Black History Month, but Sista is White
I’ve finally come out of the closet, as it were, with my cannabis usage. Yes, it is legal, both adult use and medicinal recommendations in Cali where I live, but I’ve somehow become addled with the stigma of a spacy stoner, a lazy pothead, in my own mind.
My shrink reminds me that this is not the case. I am successful in my field, with 20+ years of tech research under my belt and on my resume. I own my home. I have a dog and a relationship that is working, so the fact that I smoke a lot of weed, on the daily, well, it just is what it is. I’ve learned to accept this about myself.
As I introduced this blog to some classmates at Oaksterdam University last month, one of them asked about the name, SistaSmoke, because, she said, “well, it’s a very urban name, and you know, I am used to it, it’s been done forever, what we make cool, someone else comes along and makes it their own.” She was referring to the “we” as herself and other people of color. I am white, and she could see that on my zoom camera.

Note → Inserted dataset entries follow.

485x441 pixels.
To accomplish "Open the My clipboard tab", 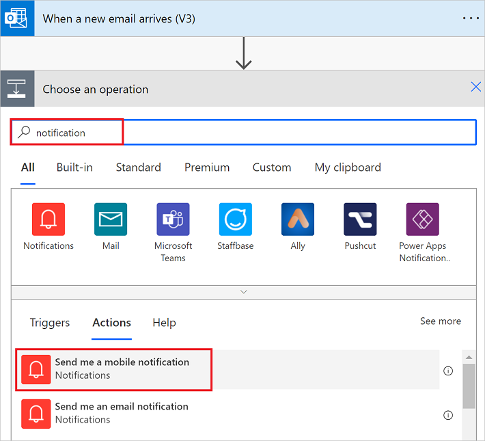I will pyautogui.click(x=348, y=168).
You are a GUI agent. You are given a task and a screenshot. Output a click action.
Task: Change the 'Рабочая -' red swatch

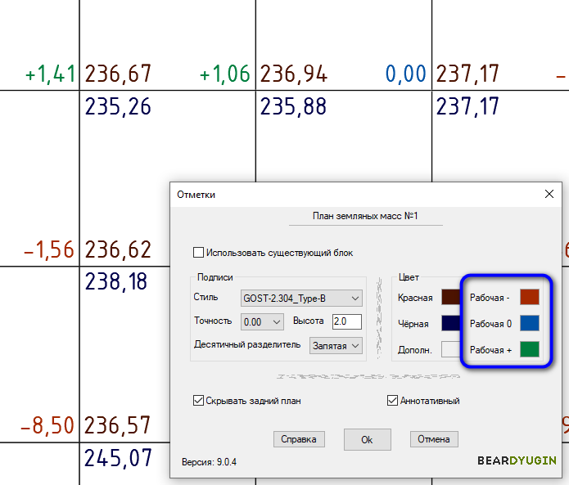tap(530, 298)
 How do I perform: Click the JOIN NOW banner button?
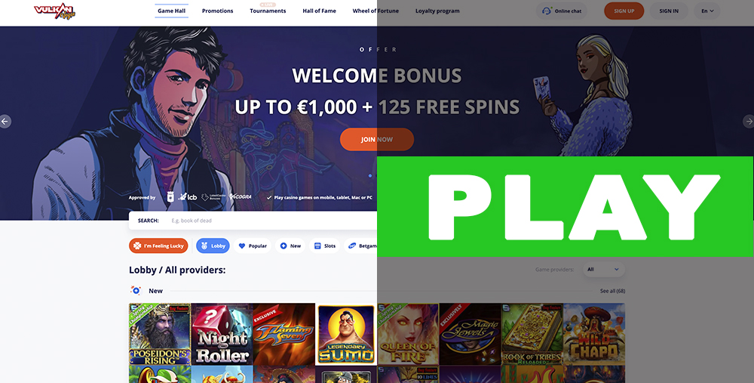click(x=376, y=139)
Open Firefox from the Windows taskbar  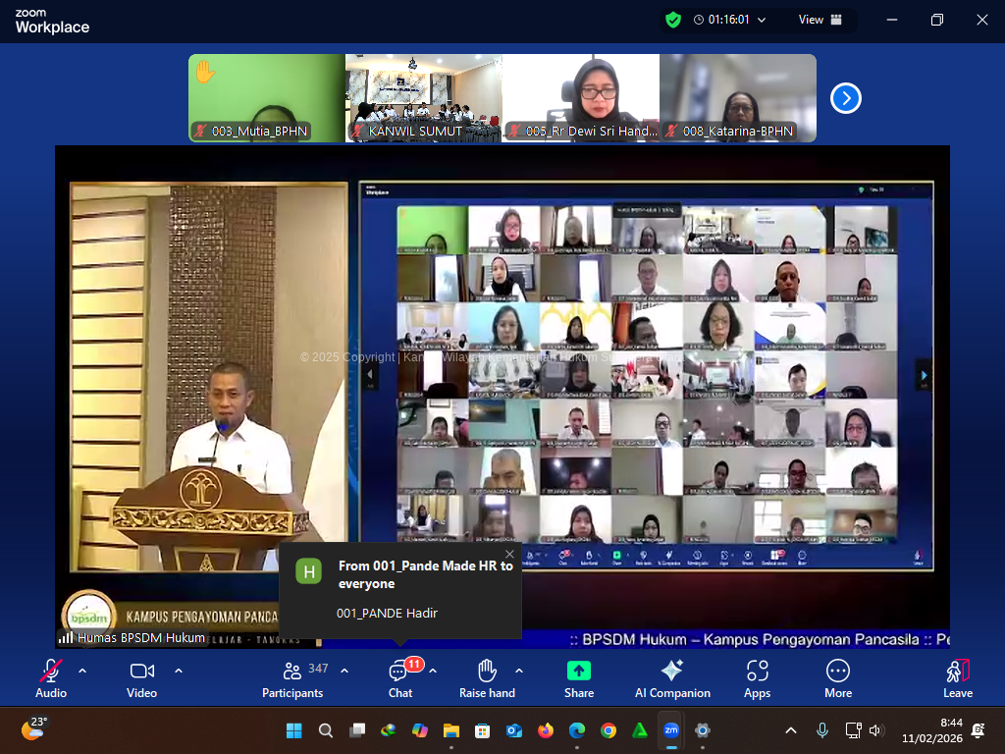(x=545, y=730)
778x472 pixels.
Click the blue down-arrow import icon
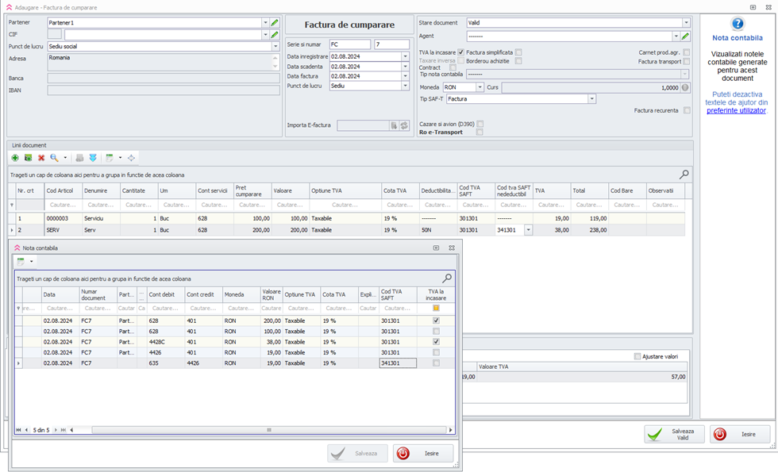coord(93,158)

I was quick to admit, “Well thank you for bringing that up,” I proceeded carefully, smiling and with my hands in a prayer position. “I thought this might be an issue with people of color, it is why it has taken me so long to put my face on this blog. And I never consulted a person of color about it, but I will give you the history of it, for sure, right after saying Thank You for letting me appropriate it!”
I liked using big, academic words like that in this zoom breakout room of fellow classmates taking the Business of Cannabis January 2022 semester. I went on to say, “My brother is the one who registered it and coined it, because, I dunno, kinda like that Budweiser commercial from 1999, whenever we talk on the phone, (he lives in DC, I am here in the East Bay,) we greet with the same refrain: ‘Brother-my-Brother, and he always answers back, ‘Sista’.”
Another classmate piped up and said, “In the Muslim community, we refer to each other, to anyone, really, as brotha and sista, a Sista in need, a sista from anotha mista…”
At which point I added, “That too, it is very International, and my brother and I have lived outside the country more than we have lived inside this country! He married a Korean, and she only calls me Sista! It is a term of respect bestowed upon me, and when I wrote the creative brief for the blog, I wanted the persona of Sistasmoke to be any race, any age, but definitely female. So that’s the history of it. And I guess I gotta own up to just taking ownership of that urban-ness, huh?”
The team seemed to allow it, but this classmate is no longer in class, she dropped out of this semester, having connectivity issues. I can’t help but wonder if she just didn’t want to be connected to me, such a whitey.